Opened 7 months ago

Closed 5 months ago

Last modified 3 months ago

#30708 closed task (implemented)

Create a docker image for obfs4proxy

Reported by: phw Owned by: phw
Priority: Medium Milestone:
Component: Circumvention/Obfs4 Version:
Severity: Normal Keywords: anti-censorship-roadmap, sponsor28, s30-o24a2
Cc: phw, msherr Actual Points:
Parent ID: #30777 Points: 3
Reviewer: cohosh Sponsor: Sponsor28-must

Description

As part of our work for Sponsor 28, we need to create a docker image for obfs4proxy to facilitate the work of the RACE deployment team.

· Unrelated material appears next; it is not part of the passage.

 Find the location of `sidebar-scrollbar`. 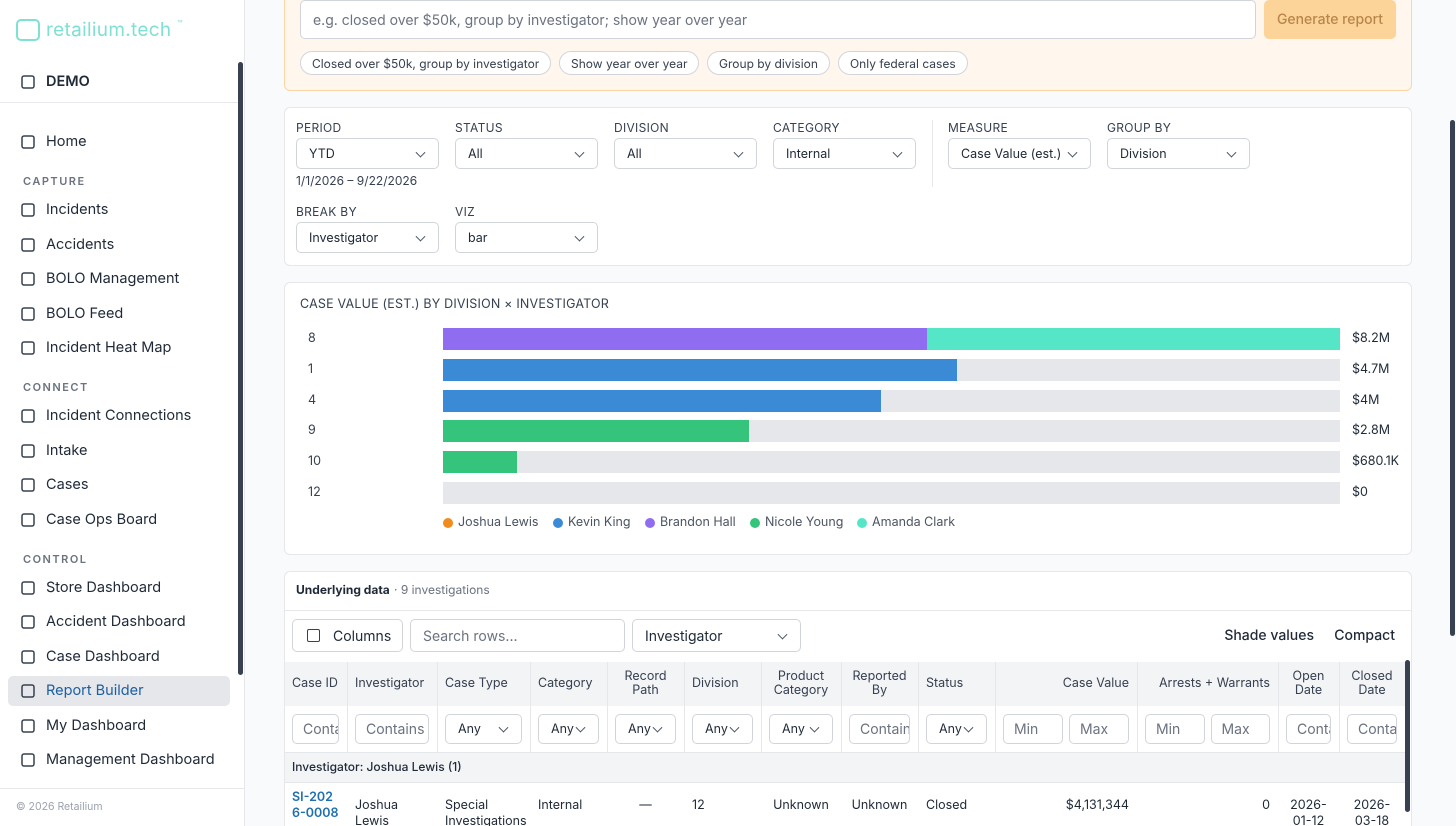

sidebar-scrollbar is located at coordinates (240, 368).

We should coordinate with the deployment team to create a docker image that fits their needs.

Child Tickets

Change History (11)

comment:1 Changed 6 months ago by gaba

Parent ID: #30777

comment:2 Changed 6 months ago by phw

Status: assignedneeds_review

I created a docker image for an obfs4 Tor bridge: https://dip.torproject.org/anti-censorship/docker-obfs4-bridge. You can test it by cloning the repository and, after entering the directory, running:

docker build -t phwinter/obfs4-bridge:0.1 .

Then, you can start the docker image by running:

./deploy-container.sh

I had to work around a docker design issue: we cannot use a static OR port or obfs4 port in the image because that would make it possible to scan the IPv4 address space for these ports and block all bridges you find that way. We therefore need random ports. Docker's build command has a -P switch that picks a random, external port and forwards it to an internal, static port but the issue is that the image has no easy way of learning what external port docker picked. Tor however needs to know because it has to advertise these ports in its descriptor.

My workaround is a shell script that automatically determines a random port and passes it to the image via environment variables. It's not pretty but it works.

comment:3 Changed 6 months ago by cohosh

Reviewer: cohosh

comment:4 Changed 6 months ago by cohosh

Status: needs_reviewmerge_ready

This looks good to me. I left a small comment on one of the commits.

comment:5 in reply to:  4 Changed 6 months ago by phw

Replying to cohosh:

This looks good to me. I left a small comment on one of the commits.


Thanks!

I informed tor-relays@ that we now have a docker image. Let's see if we get some feedback. Then, we can update our installation instructions with the docker image and move forward with #30777.

comment:6 Changed 5 months ago by phw

Status: merge_readyneeds_review

I made some improvements to the container creation progress starting in commit deeb0c83. The tor process now drops privileges and I removed the ugly sed string replacement hack. Could you please review these changes too?

comment:7 Changed 5 months ago by cohosh

Just got around to looking at this. It looks great! I like the instructions :)

comment:8 Changed 5 months ago by cohosh

Status: needs_reviewmerge_ready

comment:9 Changed 5 months ago by msherr

Cc: msherr added

comment:10 Changed 5 months ago by phw

Resolution: implemented
Status: merge_readyclosed

Thanks for the review. I added installation instructions to our setup guide at:
https://trac.torproject.org/projects/tor/wiki/doc/PluggableTransports/obfs4proxy#Docker

Let's call this done.

comment:11 Changed 3 months ago by phw

Keywords: s30-o24a2 added
Note: See TracTickets for help on using tickets.